START RECORDS PROVIDED

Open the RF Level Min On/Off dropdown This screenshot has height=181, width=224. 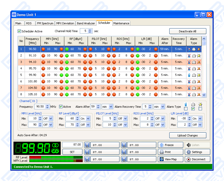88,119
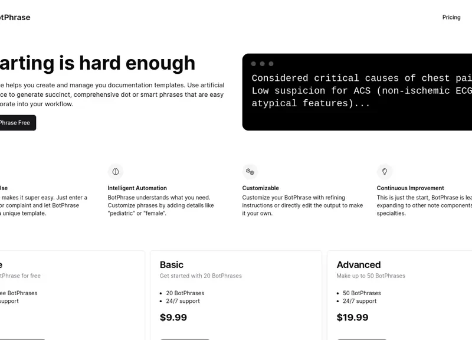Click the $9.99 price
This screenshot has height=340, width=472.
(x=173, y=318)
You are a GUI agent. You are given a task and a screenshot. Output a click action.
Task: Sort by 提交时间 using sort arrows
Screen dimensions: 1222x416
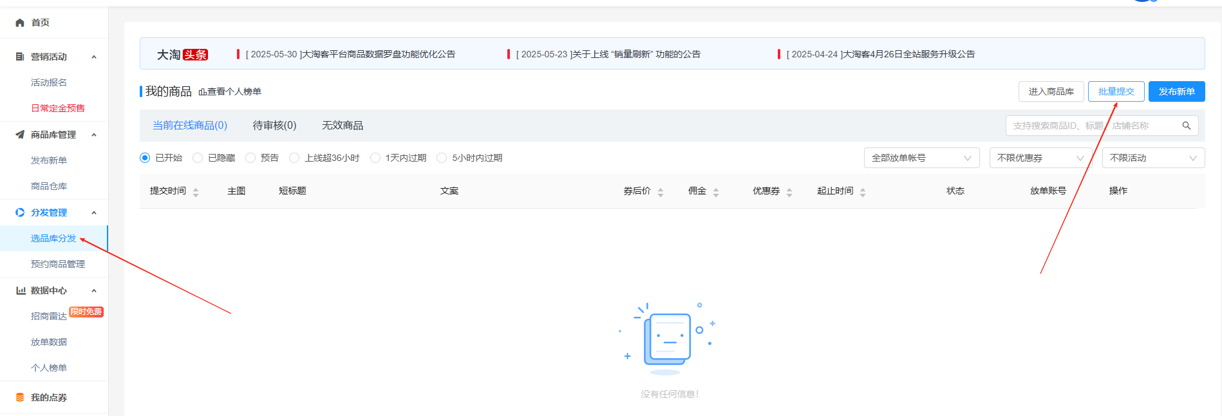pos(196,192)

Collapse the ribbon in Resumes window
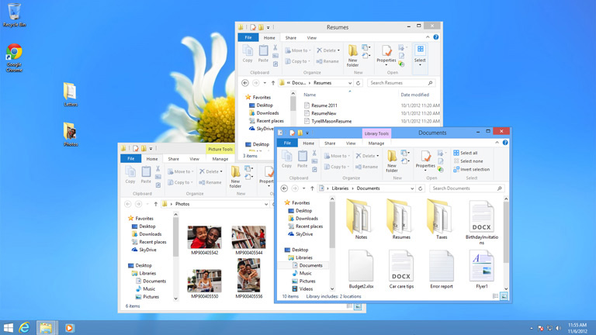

END RECORDS PROVIDED

• WHAT TO WORK ON:
Quote only the lines that start at the line holding "Screen dimensions: 1222x416" and end at the last line of the entries, including both of those lines, and omit every picture.

• WRITTEN RESPONSE:
Screen dimensions: 1222x416
pos(196,192)

Collapse the ribbon in Resumes window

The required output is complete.